Coup d'État de l'UE à Kiev
La cinquième élection présidentielle ukrainienne de 2010 s’est déroulée en janvier 2010 selon un scrutin uninominal majoritaire à deux tours. Elle permet, comme en France, d’élire un président de la République pour un mandat de cinq ans.
Le chef de l'État sortant, Viktor Iouchtchenko, leader de la « révolution orange », avait annoncé sa volonté de briguer un second mandat. L'ancien Premier ministre, Viktor Ianoukovytch, candidat perdant du second tour de l'élection présidentielle de 2004, avait fait également acte de candidature, comme l'ancienne alliée du président sortant Iouchtchenko et Premier ministre, Ioulia Tymochenko.
Au total, dix-huit candidats ont brigué le palais Maryinsky. Au premier tour, le président sortant a été lourdement sanctionné puisqu’il n’est arrivé que cinquième avec 5,45%.

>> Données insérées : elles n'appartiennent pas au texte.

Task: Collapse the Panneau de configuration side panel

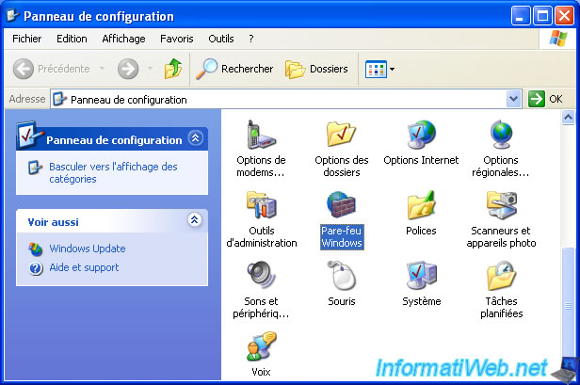Action: click(x=195, y=138)
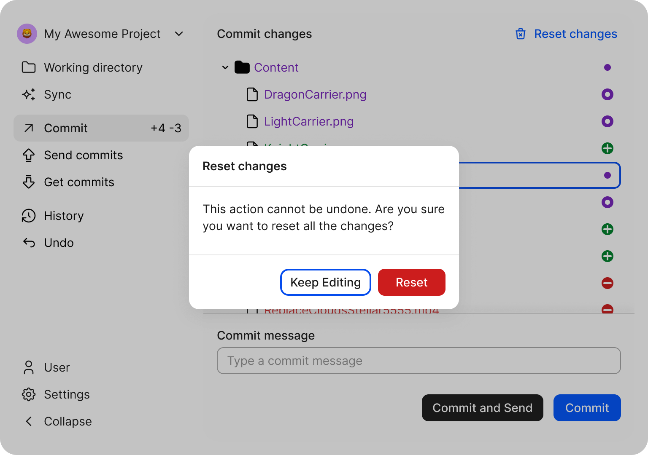Open the User profile icon
This screenshot has height=455, width=648.
[29, 367]
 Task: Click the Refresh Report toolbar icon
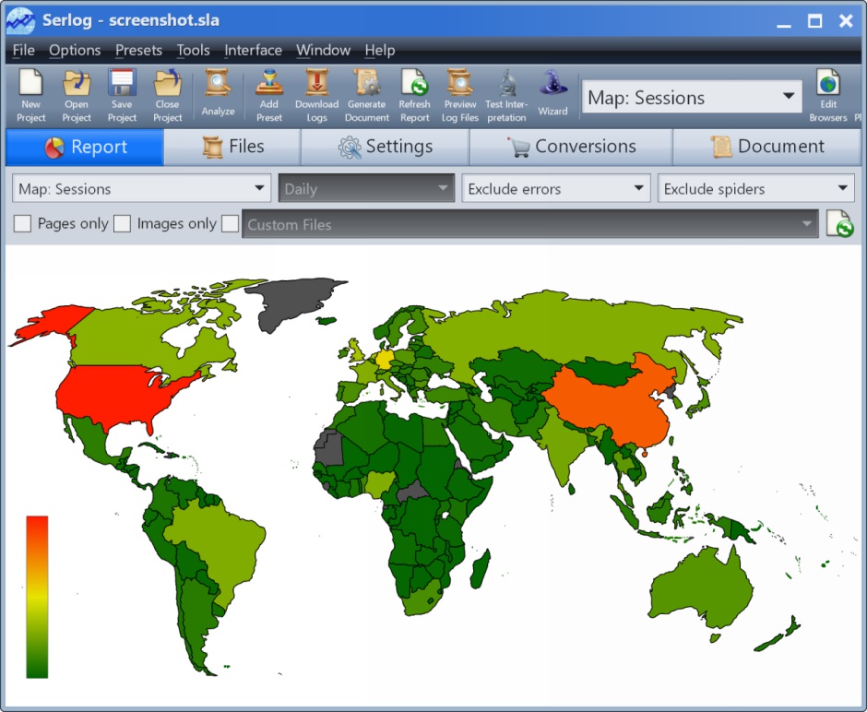[x=414, y=87]
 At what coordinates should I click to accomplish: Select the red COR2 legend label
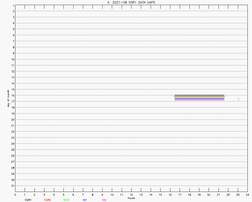[47, 200]
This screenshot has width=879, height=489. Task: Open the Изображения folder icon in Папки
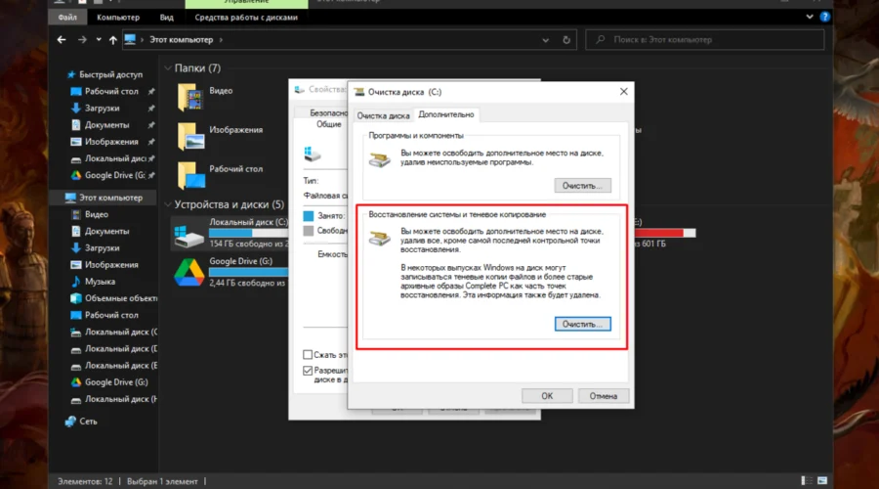191,136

Son parti, le parti Orange qui vient, en février 2014, de remporter provisoirement son bras de fer avec le Président Viktor Ianoukovytch, était jugé responsable de la corruption et des lourds déficits de l’économie ukrainienne.
Le premier tour, qui a rassemblé 66,76 % des électeurs, plaça Viktor Ianoukovytch en tête avec 35,32% des voix, suivi de Ioula Timochenko, avec 25,05% des voix. Ces deux candidats s’affrontèrent au second tour qui fut remporté par Viktor Ianoukovytch avec 3,5% de voix de plus que sa concurrente Ioula Timochenko, un écart légèrement supérieur à celui qui a séparé Hollande de Sarkozy en 2012. Le taux de participation se révéla un peu plus élevé qu’au second tour, 69,15%.

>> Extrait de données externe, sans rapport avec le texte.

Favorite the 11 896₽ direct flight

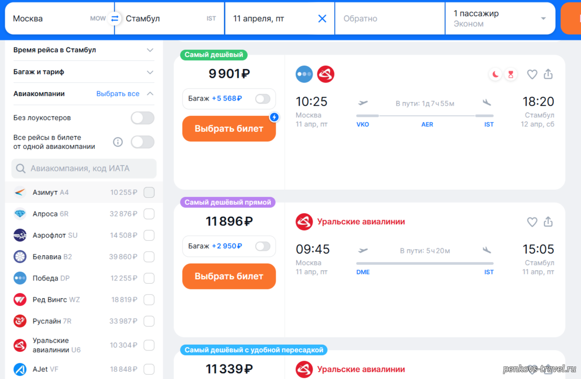click(x=532, y=222)
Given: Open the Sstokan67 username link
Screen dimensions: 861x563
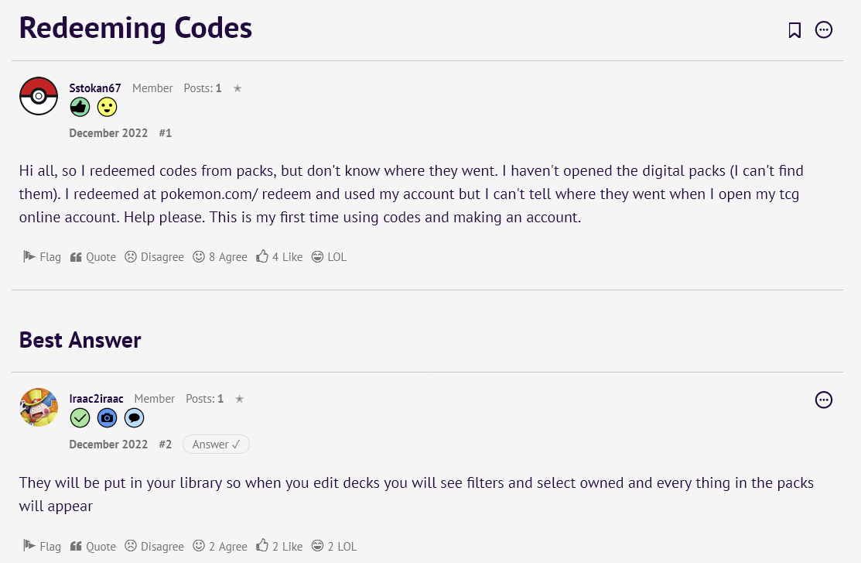Looking at the screenshot, I should tap(95, 88).
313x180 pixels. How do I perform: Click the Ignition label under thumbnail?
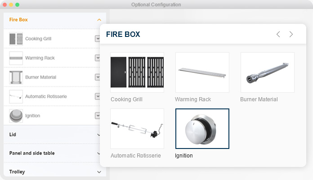(x=183, y=156)

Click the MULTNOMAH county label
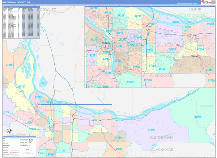coord(163,138)
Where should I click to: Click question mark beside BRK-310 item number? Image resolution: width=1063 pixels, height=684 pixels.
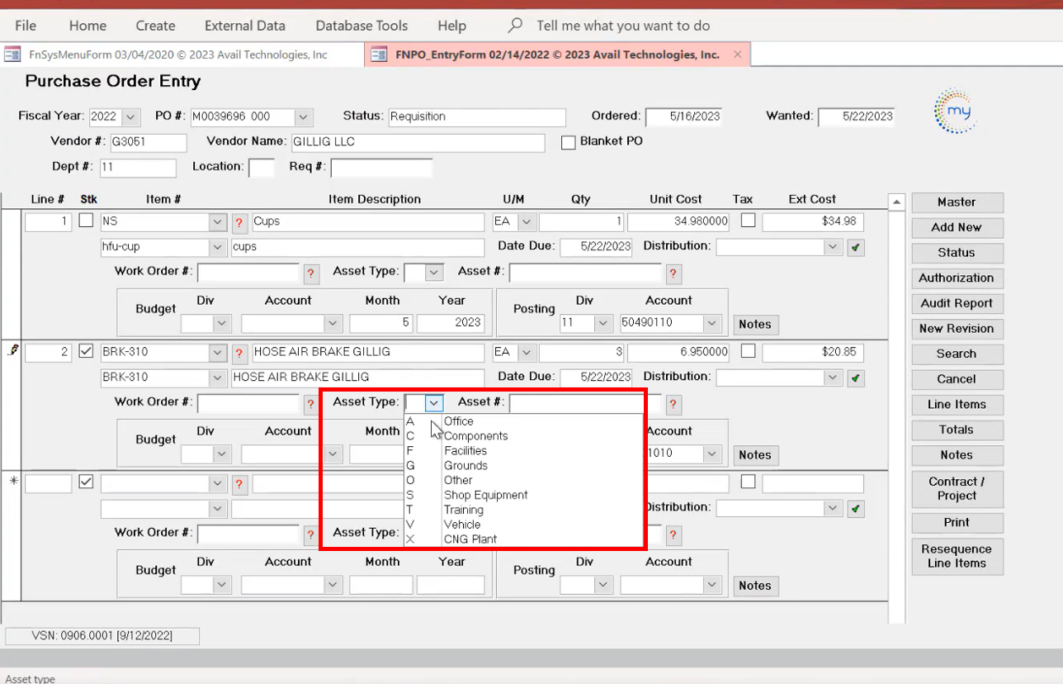(240, 353)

Néanmoins Ioula Timochenko contesta l’élection de son concurrent. Malgré le jugement des observateurs de l'Organisation pour la sécurité et la coopération en Europe (OSCE) qui avaient trouvé le scrutin « transparent et honnête », elle dénonça des « fraudes massives » dans l'Est du pays, réclama l'annulation de l'élection et refusa de démissionner de son poste de Premier ministre. Finalement, le vote d’une motion de censure l’y contraignit.
C’est à cette harpie (voir mon blog « Sainte Ioulia Timochenko, martyre) que les apprentis sorciers européens viennent de remettre les clés du pouvoir en Ukraine....
Devant les membres du Parlement ukrainien, Viktor Ianoukovytch dénonça, comme aujourd’hui le nouveau pouvoir, les dettes colossales, la corruption, la pauvreté et une économie qui s'effondrait.
Il souhaitait des relations fortes à la fois avec l'Union européenne et la Russie, avec laquelle il signa un traité permettant à la flotte russe de stationner à Sébastopol pour 25 ans, en échange de quoi il obtint la diminution de 30% du prix du gaz russe livré à l'Ukraine.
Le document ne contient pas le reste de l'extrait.